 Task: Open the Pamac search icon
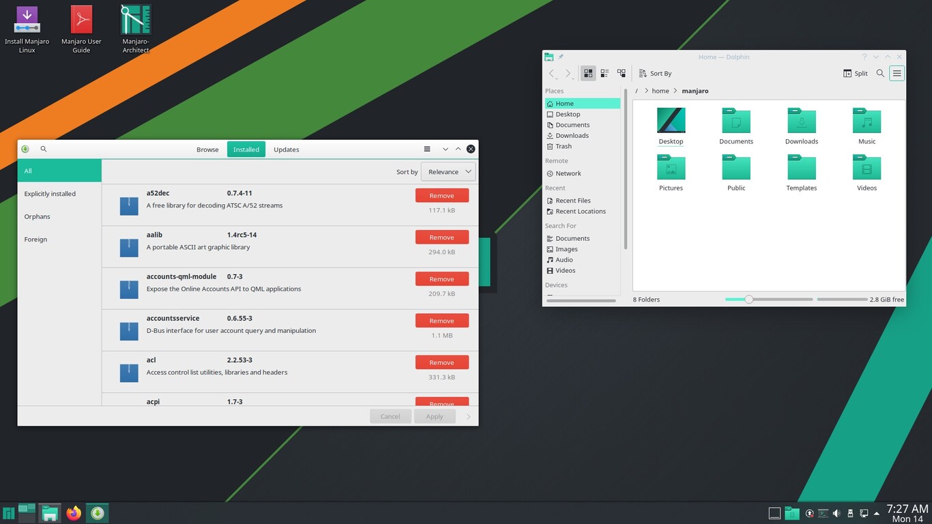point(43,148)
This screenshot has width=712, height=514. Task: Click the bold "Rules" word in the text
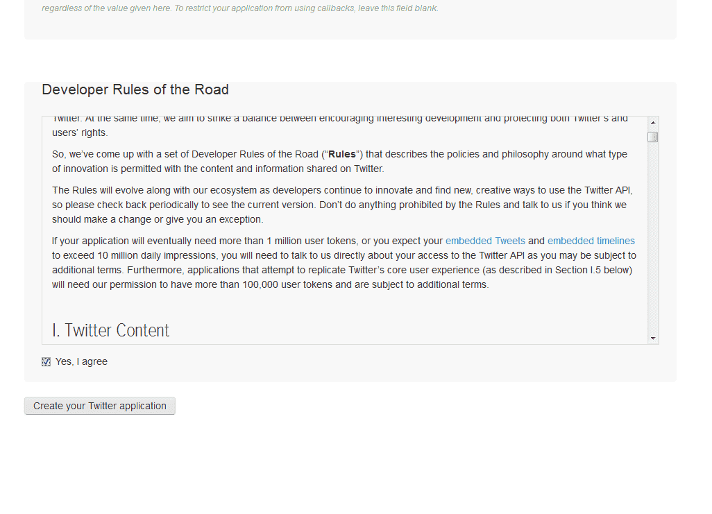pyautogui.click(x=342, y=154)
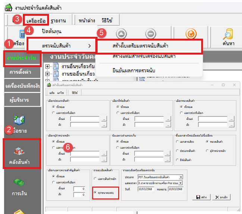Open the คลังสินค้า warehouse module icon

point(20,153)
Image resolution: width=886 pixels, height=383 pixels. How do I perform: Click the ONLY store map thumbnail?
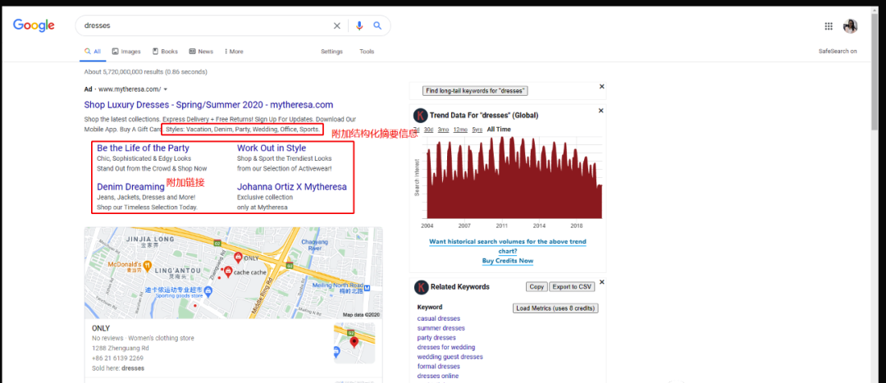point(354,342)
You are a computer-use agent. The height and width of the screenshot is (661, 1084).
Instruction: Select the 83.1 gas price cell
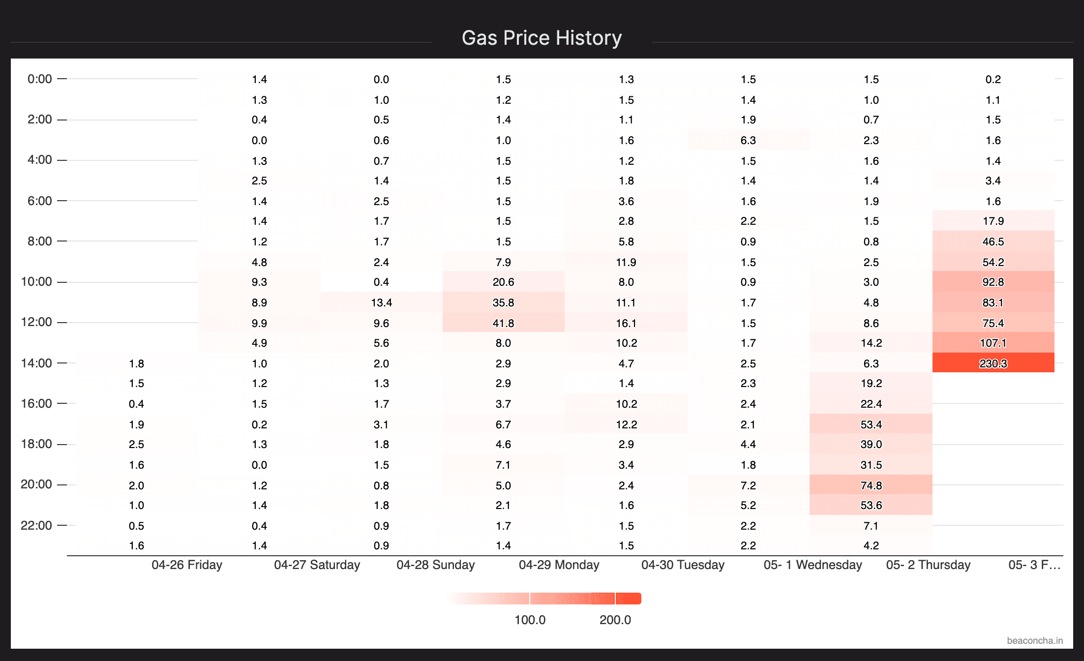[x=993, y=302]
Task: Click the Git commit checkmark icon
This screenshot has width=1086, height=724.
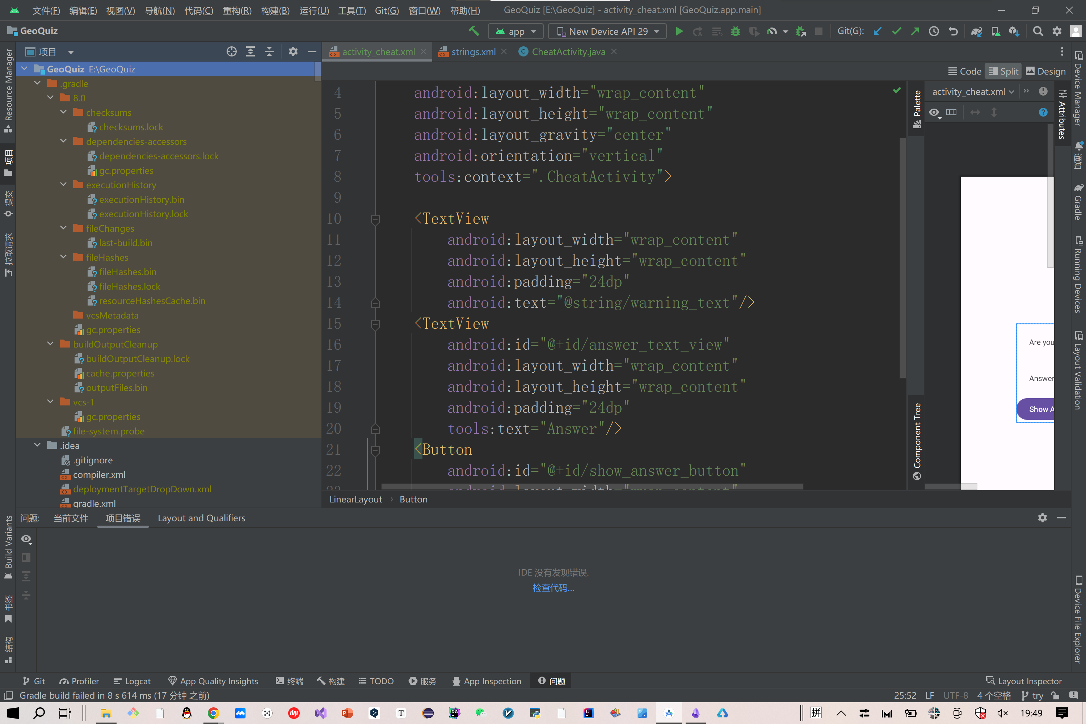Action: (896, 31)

What is needed
Copy out every line of the entries above verbatim, from the first entry through the last, and leave out the pictures.

Output of the exercise
 Task: Open the Pamac search icon
point(43,148)
This screenshot has width=712, height=514. Task: Click the bold "Rules" word in the text
pyautogui.click(x=342, y=154)
Open the คลังสินค้า warehouse module icon

point(20,153)
Image resolution: width=886 pixels, height=383 pixels. How do I perform: Click the ONLY store map thumbnail?
point(354,342)
You are a computer-use agent. The height and width of the screenshot is (661, 1084).
Instruction: Select the 83.1 gas price cell
[x=993, y=302]
Task: Click the Git commit checkmark icon
This screenshot has width=1086, height=724.
Action: (896, 31)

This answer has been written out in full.